针对激光熔覆修复K403镍基高温合金构件组织粗大和力学性能下降的问题, 提出采用激光冲击强化技术对修复区进行表面强化。利用SEM观察不同区域微观组织, 利用显微硬度、残余应力和高温拉伸强度测试研究其力学性能。结果表明, 激光冲击强化细化试样表层晶粒; 强化后, 试样基体区和熔覆区表面硬度分别提高21%和8%, 影响深度约0.8 mm; 激光冲击在试样表层引入约610 MPa且均匀分布的残余压应力, 影响深度层达1.2 mm, 经保温处理后, 应力释放约18%, 但在表面仍残留较大的残余压应力; 激光冲击提高了材料高温拉伸强度约15%, 解决了激光熔覆修复K403镍基构件力学性能下降的问题。

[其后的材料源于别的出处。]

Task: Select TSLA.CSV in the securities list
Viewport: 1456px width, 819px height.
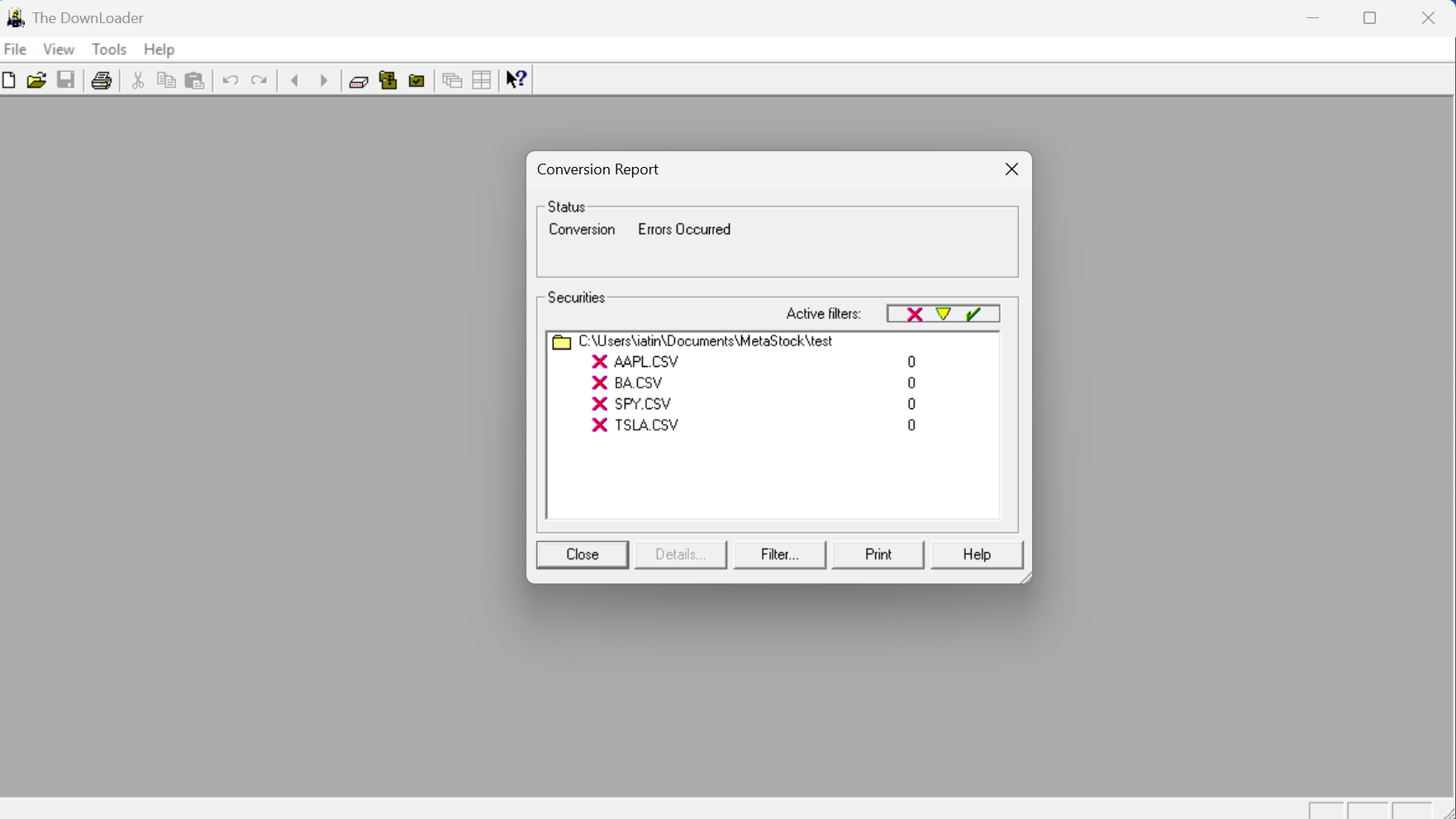Action: pos(645,425)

Aiming at bulky grains and declination of mechanical properties of K403 nickel-alloy repaired by laser cladding, the laser shock processing(LSP) technology was applied to strengthen the surface of repaired region. The microstructuree was observed through SEM and the mechanical properties were represented by testing microhardness, residual stress and high temperature tensile strength. The results show that the LSP refines crystalline grain of the surface of the specimen. After LSP, the surface hardness of matrix region and cladding zone were improved by 21% and 8% respectively. The hardness affected depth of the LSP was about 0.8 mm. Besides, about 610 MPa and equally distributed residual compressed stress was generated and the affected depth was about 1.2 mm. After thermal retardation, the residual compressed stress was released by about 18%, but high residual compressed stress also existed on surface. The high temperature tensile strength was increased by about 15% after LSP. The problem of mechanical properties decrease of K403 nickel-alloy repaired by laser cladding was solved.